* [TEXT PASSAGE]:

Blog Archives

How to tell you’re a nerd: Method 263 (or Generation XBox)


During a recent holiday gathering with the family of your significant other, you decide to educate the youngsters playing Minecraft and Lego Batman video games on an XBox 360 by telling them about the Super Nintendo you had at their age (which you still own) as well as other old systems such as the original Nintendo and first generation Playstation.

Upon listening to your history lesson of 1990s video games, one of your grammar school-aged audience members responds, “You must have a museum of legendary old video games.”

You fail to then point out, however, that such a thought is a rather generous assessment of being a nerd in your thirties.

How to tell you’re a nerd: Method 230 (or musical “nesting dolls” of the mind…)


While on your lunch break at work, you come to a startling realization.  You not only have one song in your head, but several at the same time.  These multiple tunes, competing for musical dominance, have blended into a single amalgamated “mega song” consisting of the following source material:

Rush’s Fly By Night; the original Mario Bros. video game theme; Stuck in the Middle With You by Gerry Rafferty (Stealers Wheel); and Led Zeppelin’s No Quarter.

How to tell you’re a nerd: Method 223 (or “Hey, that’s not what I meant by ‘role playing games’!”)


You actually had a conversation with someone long ago about dating and relationships in which the other person used RPG video game terminology to make an analogy.  Not only was the advice unhelpful, but you still marvel at the sheer number of RPG references it contained, including the word “chocobo,” which a bird from the Final Fantasy video game series.

How to tell you’re a nerd: Method 217 (or Atari safari)


Though you have yet to attempt to play it (and have not seen anyone turn it on), the place at which you intern has an Atari 2600, complete with controllers and multiple game cartridges in one of the break rooms.  Each time you pass by it, you feel a warm sense of nostalgia.

How to tell you’re a nerd: Method 176 (or not so final fantasies)

* [AVAILABLE DATA]:
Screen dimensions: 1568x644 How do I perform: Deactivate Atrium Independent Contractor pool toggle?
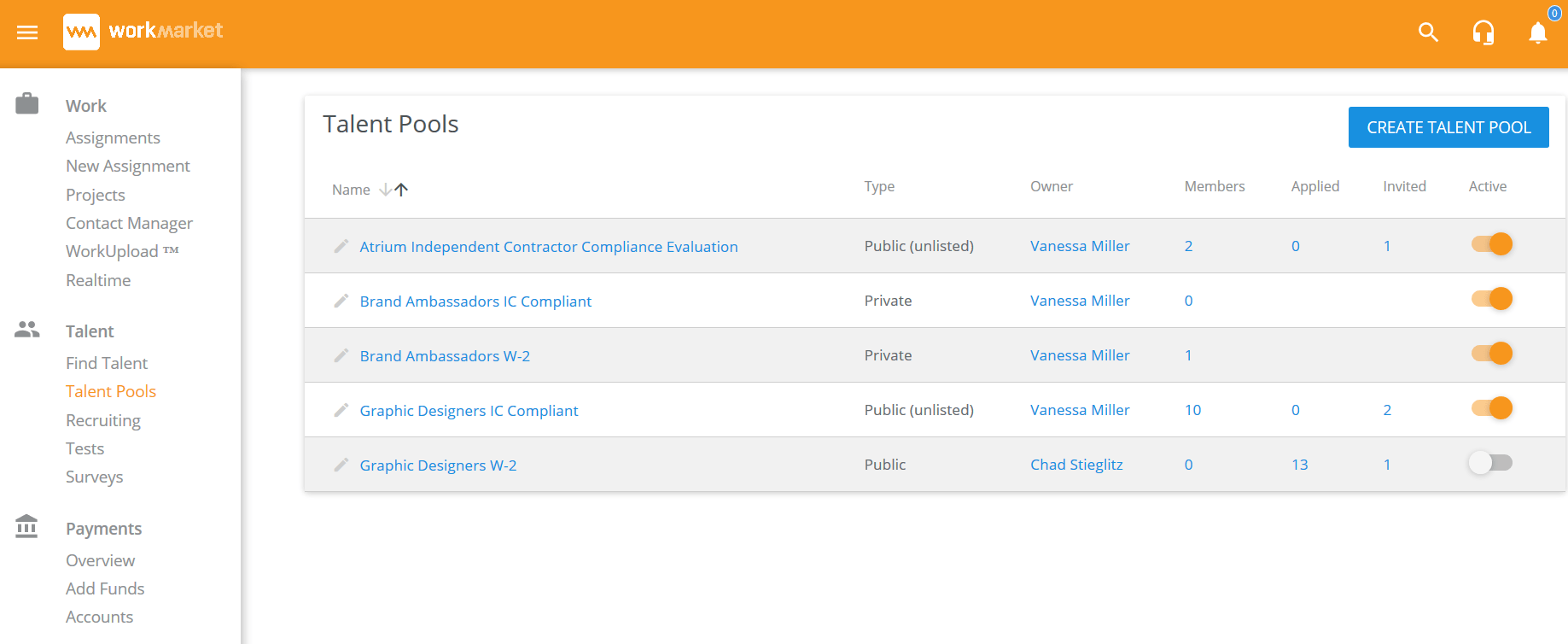1491,244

* [DIRECTIVES]:
1) Update the part of the nerd blog posts that opens with the words containing "Upon listening to" and closes with "Led Zeppelin’s No Quarter.", changing "museum" to "collection", and write out that part again.
2) Answer these questions using the nerd blog posts.
(a) On what console were the youngsters playing Minecraft and Lego Batman?
(b) Which Rush song is part of the "mega song"?
(c) What model of Atari is in the break room?

* [ANSWERS TO THE TASKS]:
1)
Upon listening to your history lesson of 1990s video games, one of your grammar school-aged audience members responds, “You must have a collection of legendary old video games.”

You fail to then point out, however, that such a thought is a rather generous assessment of being a nerd in your thirties.

How to tell you’re a nerd: Method 230 (or musical “nesting dolls” of the mind…)


While on your lunch break at work, you come to a startling realization.  You not only have one song in your head, but several at the same time.  These multiple tunes, competing for musical dominance, have blended into a single amalgamated “mega song” consisting of the following source material:

Rush’s Fly By Night; the original Mario Bros. video game theme; Stuck in the Middle With You by Gerry Rafferty (Stealers Wheel); and Led Zeppelin’s No Quarter.

2)
(a) An XBox 360.
(b) Fly By Night.
(c) The Atari 2600.